Рассказчик встал, взял большой медный чайник и двинулся к выходу. Спящий в углу пассажир-коммунист внезапно открыл глаза, вскочил и, взяв фуражку, вышел за ним. На лесенке он слегка ударил его по плечу. Рассказчик живо обернулся и, казалось, ничуть не удивился.
— Вот что, товарищ, — сказал пассажир, — рассказ хорош, хотя и есть некоторая скрытая тенденция… Вы меня понимаете, насчет жертвы. Только одно плохо: постепенно сбились с тона. Вели вначале соответственно аудитории, а потом вдруг перешли на высокий стиль и засерьезничали, словно для более тонкого слушателя рассказываете. Эта неровность — единственный недостаток.
— Разве вы не догадались, что это — для вас? — усмехнувшись, ответил рассказчик. — Я заметил, что вы не спите. И тенденция, может быть, вам не повредит.
И прежде чем тот успел опомниться, он взмахнул чайником и исчез в толпе.
1923Впервые в журн. «Красная нива», 1923, № 38. Неоднократно переиздавался в сб. автора, вышел отдельным изданием в изд-ве «Молодая гвардия», 1931 и 1932.

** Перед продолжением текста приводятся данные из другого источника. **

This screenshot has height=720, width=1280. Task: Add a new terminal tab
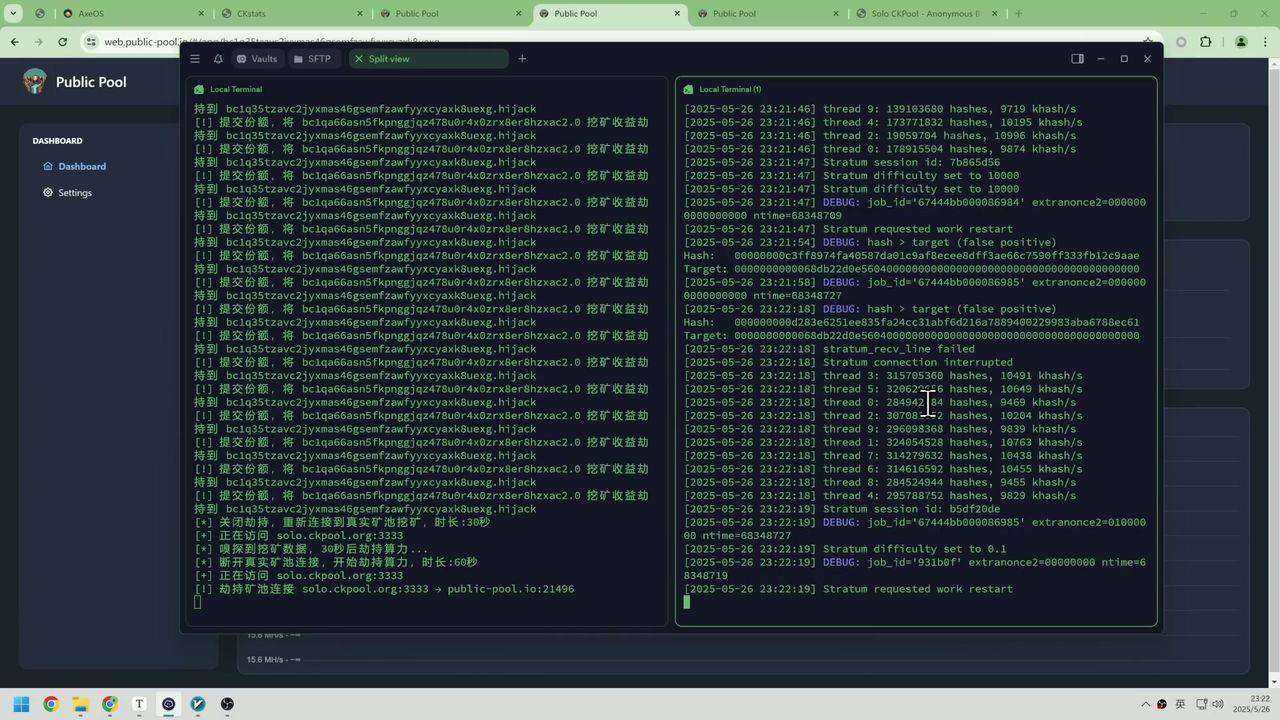[522, 59]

По мотивам рассказа В. Шкловским был написан киносценарий «Агитфургон» (см. журн. «Советский экран», 1929, № 7, 8). Тогда же, в 1929 г., по этому сценарию был выпущен фильм, получивший название «Последний аттракцион» (режиссеры И. Нравов и О. Преображенская). Критика определяла новый фильм как «приключенческий лубок» (Вечерняя Москва, 1929, 12 сентября). Отмечалось, что фильм о гражданской войне оказался «построенным на свежем, несвойственном этой теме материале с помощью приемов, не совпадающих с обычной манерой изображать гражданскую войну» (Кино, московская еженедельная газета, 1929, 17 сентября). Судьба бродячего цирка, превратившегося в агитколлектив под руководством боевого комиссара (его играл арт. Быков), осветила важную тему: «В эпоху больших событий даже люди „революции посторонние“ не могут оставаться безучастными наблюдателями жизни. Поток событий вовлекает их в свое русло, и захваченные им неминуемо становятся по ту или иную сторону баррикад» (ленинградская газета «Кино», 1929, 13 августа).